After the deadliest year in more than 20 years, the Chicago Police Department released its 2017 initiatives to reduce violence.
Following 2016’s 762 murders, 3,550 shooting incidents, and 4,331 shooting victims, Chicago Police Superintendent Eddie Johnson announced the departments plan’s on New Year’s Day. Johnson characterized the city’s plans as an “enhanced crime fighting strategy,” designed to reduce violence, increase the capability of officers and build public trust. The department is pulling from tested and proven best practices from other major cities.
The 2017 initiative relies heavily on using technology, specifically data analytics, to better understand how law enforcement can best protect Chicago residents and visitors. While data analytics are favored by police departments around the country, Chicago Police Department has had a mixed experience with analytics programs. The accuracy of a predictive policing program that it had previously deployed came under attack in 2016. However, the department remains hopeful that data can help quell violence.
“A major component will be the creation of district-based intelligence centers so that crime plans and deployments can be more custom-tailored to the individual nuances and patterns in communities,” the department said. “These centers will be staffed with district intelligence officers and crime analysts from the University of Chicago Crime Lab.”
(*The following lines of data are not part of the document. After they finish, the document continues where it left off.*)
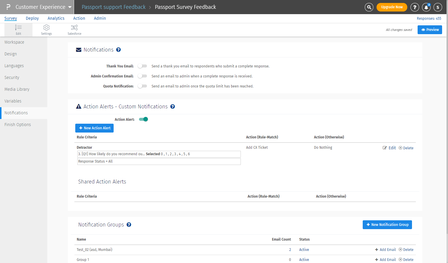This screenshot has height=263, width=448.
Task: Turn off the Action Alert toggle
Action: click(x=143, y=119)
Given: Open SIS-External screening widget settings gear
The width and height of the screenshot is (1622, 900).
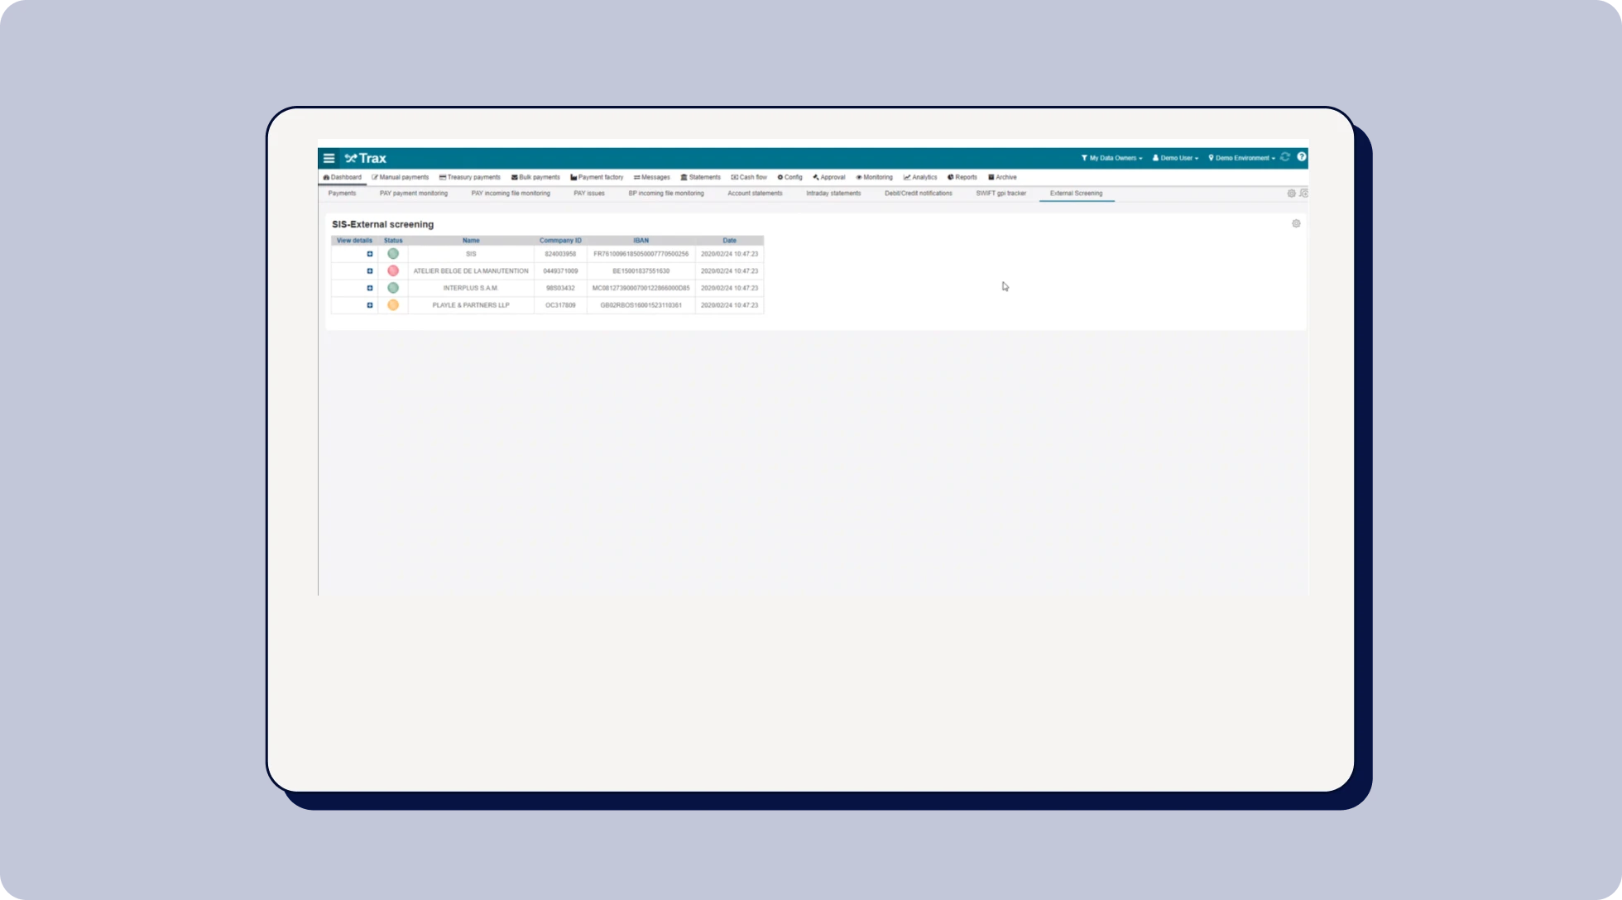Looking at the screenshot, I should 1296,224.
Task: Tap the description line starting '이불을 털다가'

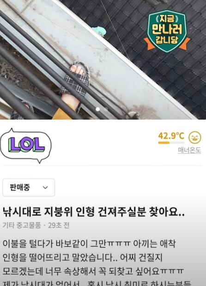Action: click(x=89, y=243)
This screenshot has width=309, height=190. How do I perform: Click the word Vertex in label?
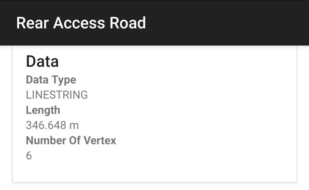pos(100,141)
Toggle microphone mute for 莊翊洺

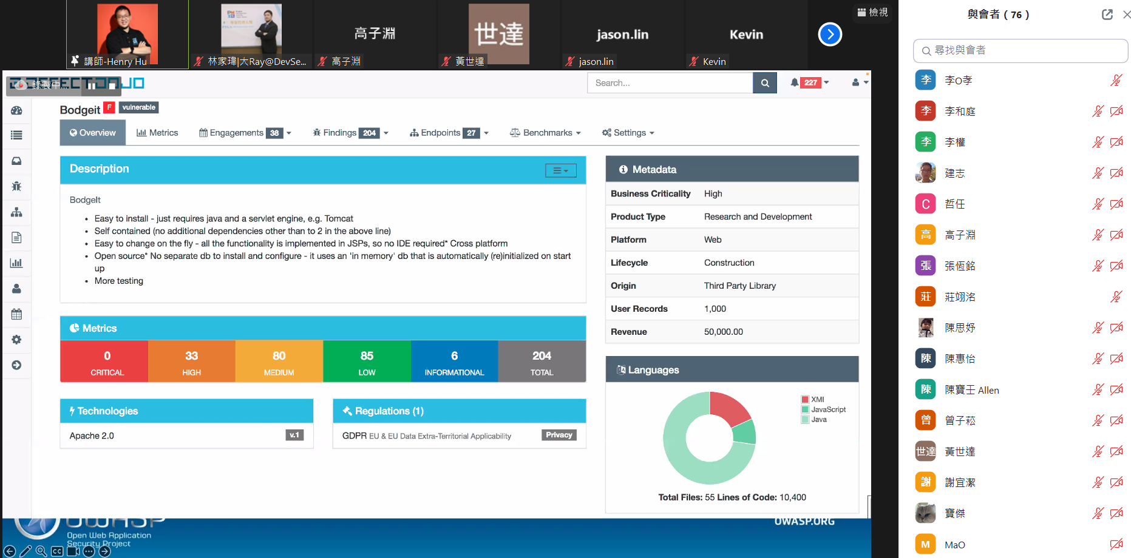click(1116, 297)
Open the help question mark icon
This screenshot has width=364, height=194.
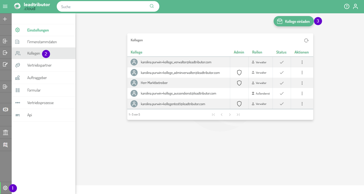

According to the department, the two centers will be operational later this month.
“This strategy will also place a heavy emphasis on creating a culture of accountability for repeat violent offenders so that we actually have meaningful deterrents to gun crime and trigger pullers think twice about the consequences for their reckless actions,” the department said. “In addition CPD is working with our newly elected partners in the State’s Attorney’s Office to strengthen how we investigate and prosecute gun cases.”
In addition to intelligence centers, the CPD is planning to deploy more on-the-ground technology such as body cameras, gunshot detection tech, and street cameras to help patrol officers.
By the end of the year, officers from all districts will wear body cameras, the department said. Additionally, gunshot detection systems are set to be expanded in two of Chicago’s more crime-ridden neighborhoods.
“If you give us the tools that we need to hold these individuals accountable, I promise you 2017 will be a much better, and safer, year for the city of Chicago,” Johnson said.